IRVINE -- For the month of September 2014, there were 46,000 completed foreclosures nationally, down from 68,000 in September 2013, a year-over-year decrease of 32.6 percent and down 61 percent from the peak of completed foreclosures in 2010, according to the September National Foreclosure Report of CoreLogic (NYSE: CLGX).
On a month-over-month basis, completed foreclosures were up by 4.7 percent from the 44,000 reported in August 2014, according to the Irvine-based property information, analytics and data-enabled services provider.
As a basis of comparison, before the decline in the housing market in 2007, completed foreclosures averaged 21,000 per month nationwide between 2000 and 2006.
Completed foreclosures are an indication of the total number of homes actually lost to foreclosure.
Since the financial crisis began in September 2008, there have been approximately 5.2 million completed foreclosures across the country, and since homeownership rates peaked in Q2 of 2004, there have been approximately 7 million homes lost to foreclosure.
As of September 2014, approximately 607,000 homes nationally were in some stage of foreclosure, known as the foreclosure inventory, compared to 924,000 in September 2013, a year-over-year decrease of 34.3 percent.
The foreclosure inventory as of September 2014 made up 1.6 percent of all homes with a mortgage, compared to 2.3 percent in September 2013.
The foreclosure inventory was down 2.8 percent from August 2014, representing 35 consecutive months of year-over-year declines.
"The level of serious delinquencies has rapidly declined over the last few years, but the pace of improvement is beginning to recede," said Sam Khater, deputy chief economist at CoreLogic.
"As of June, serious delinquencies were 26 percent lower than the prior year, but as of September serious delinquencies were 21 percent lower," he said.
"The number of completed foreclosures ticked up a bit in September from the prior month and is still running above historic norms," said Anand Nallathambi, president and CEO of CoreLogic.
"Although the foreclosure inventory and rates of seriously delinquent loans remain elevated in many states, progress is being made and this bodes well for a better housing market in 2015 and beyond," he said.
Highlights as of September 2014:
* September represents 20 consecutive months of at least 20 percent year-over-year declines in the national inventory of foreclosed homes.
* All states posted double-digit declines in foreclosures year over year. The District of Columbia experienced a 7.1-percent increase.
* Twenty-nine states showed declines in year-over-year foreclosure inventory of greater than 30 percent, with Arizona ( minus 47.6) and Utah (down 47.1) experiencing the largest declines.

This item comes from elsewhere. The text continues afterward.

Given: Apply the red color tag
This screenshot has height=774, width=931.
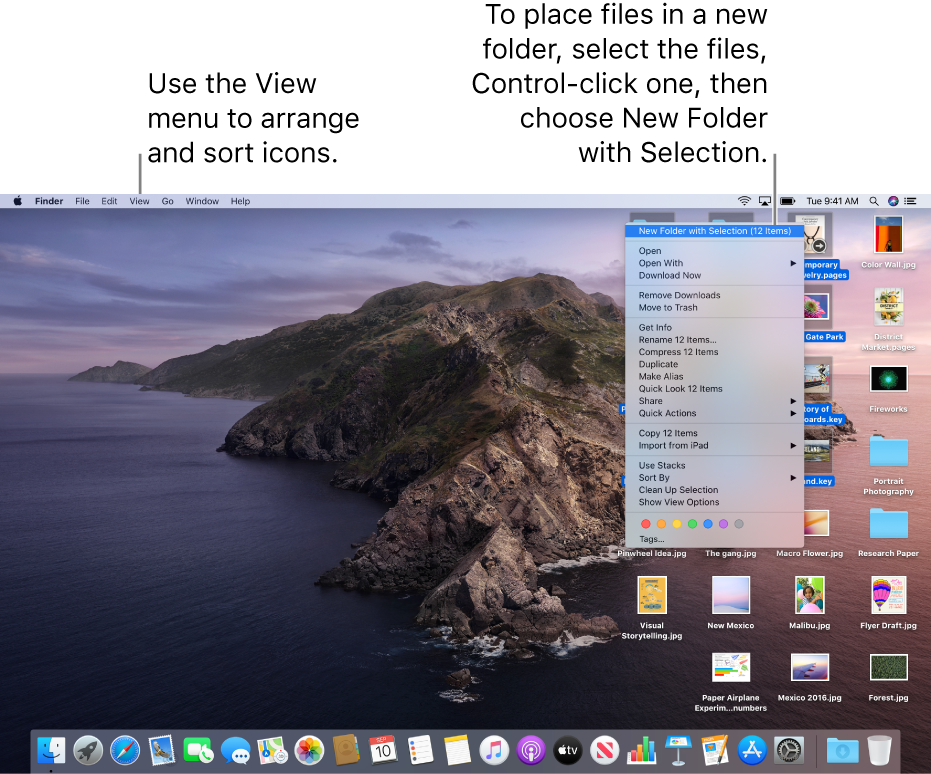Looking at the screenshot, I should click(645, 523).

* The five states with the highest number of completed foreclosures (judicial and non-judicial) for the 12 months ending in September 2014 were: Florida (120,000), Texas (36,000), California (31,000), Michigan (29,000) and Georgia (27,000). These five states accounted for almost half of all completed foreclosures nationally.

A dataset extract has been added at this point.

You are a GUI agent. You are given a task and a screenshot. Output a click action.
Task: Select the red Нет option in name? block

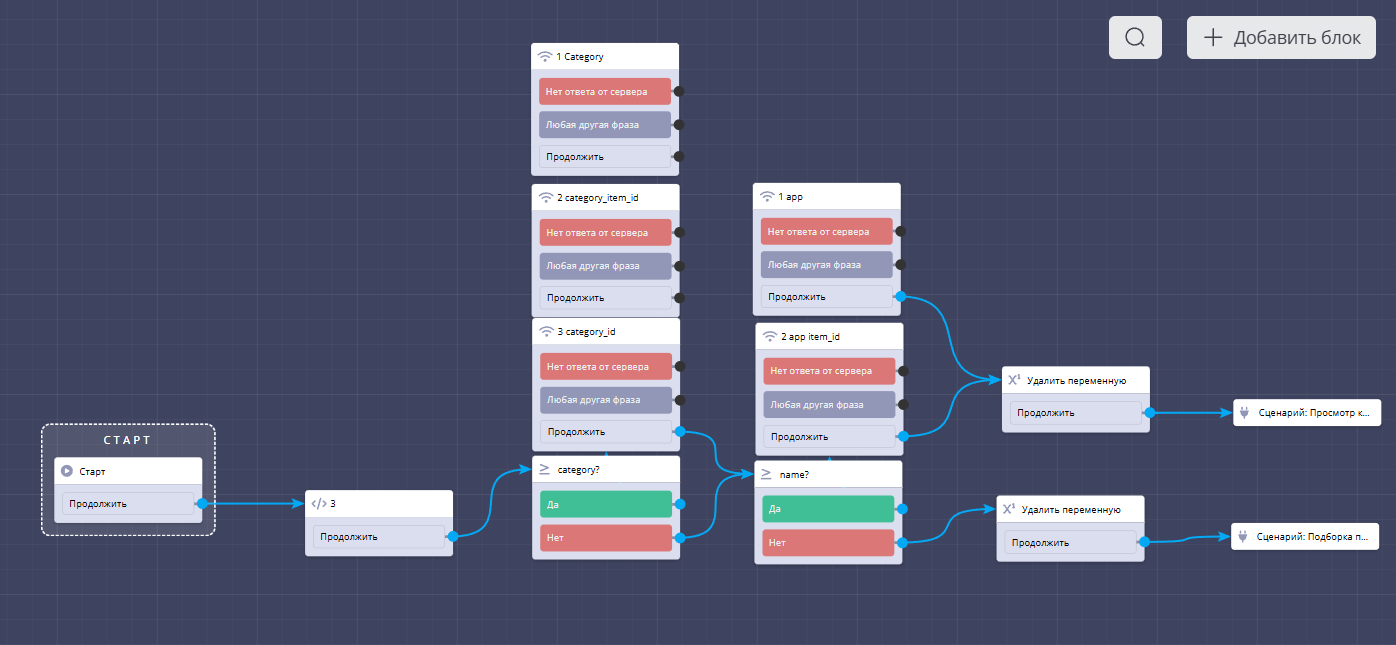827,543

* Four states and the District of Columbia experienced the lowest number of completed foreclosures for the 12 months ending in September 2014: South Dakota (63), District of Columbia (68), North Dakota (286), West Virginia (458) and Wyoming (628).
* The five states with the highest foreclosure inventory as a percentage of all mortgaged homes were: New Jersey (5.7), Florida (4.4), New York (4.1), Hawaii (2.9) and Maine (2.7).
The five states with the lowest foreclosure inventory as a percentage of all mortgaged homes were: Nebraska and Alaska (0.4), Arizona (0.5), North Dakota (0.5) and Wyoming (0.5).
Of the top 25 urban areas with completed foreclosures for the 12 months ending September 2014, six were in California:
Riverside/San Bernardino/Ontario (7th with 6,457), Los Angeles/Long Beach/Glendale (12th with 4,983), Sacramento/Roseville/Arden-Arcade (20th with 2,754), San Diego/Carlsbad (21st with 1,676), Oakland/Hawyard/Berkeley (22nd with 1,658), and Anaheim/Santa Ana/Irvine (25th with 1,149).